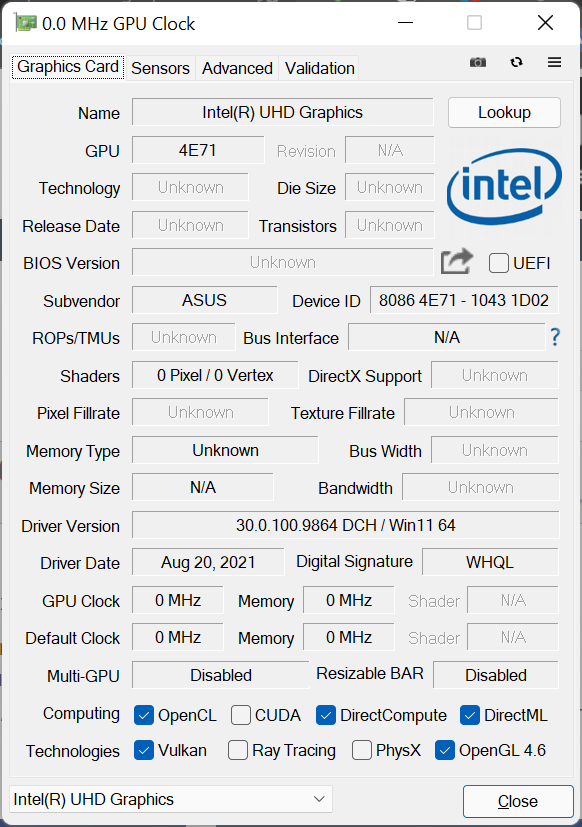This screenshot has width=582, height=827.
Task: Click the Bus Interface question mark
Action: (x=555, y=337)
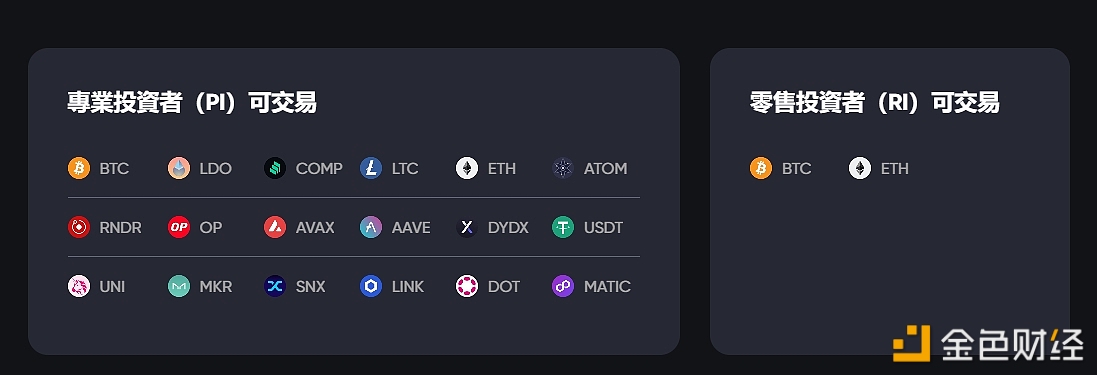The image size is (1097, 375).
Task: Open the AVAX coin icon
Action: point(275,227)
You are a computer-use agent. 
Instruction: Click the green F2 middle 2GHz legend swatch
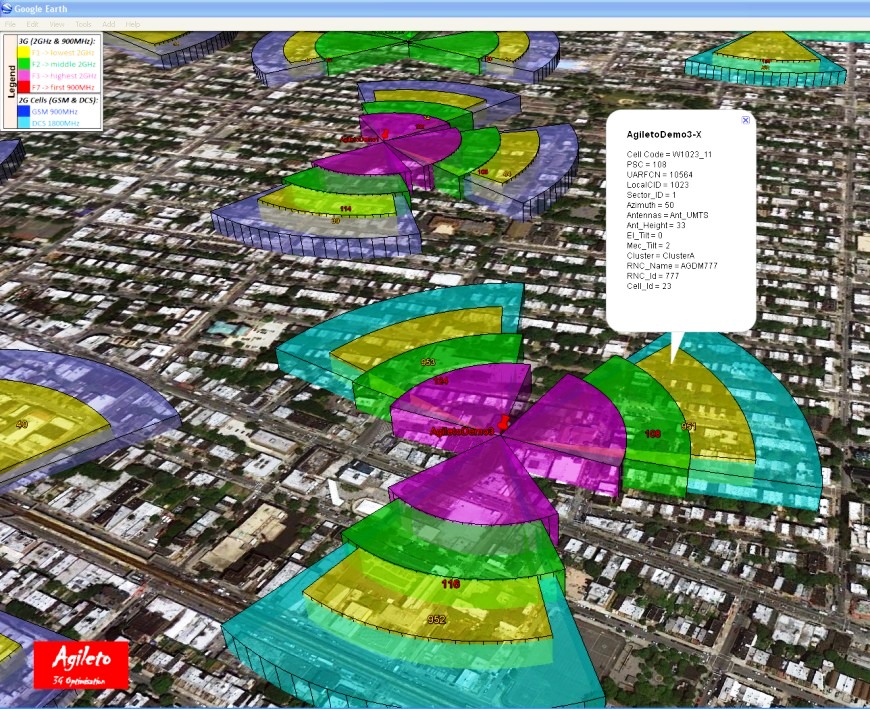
■ ■ ■ ■
» Exercise: Count the lines in the records above that contain the word "Click", and give only that number.

» Full output: 2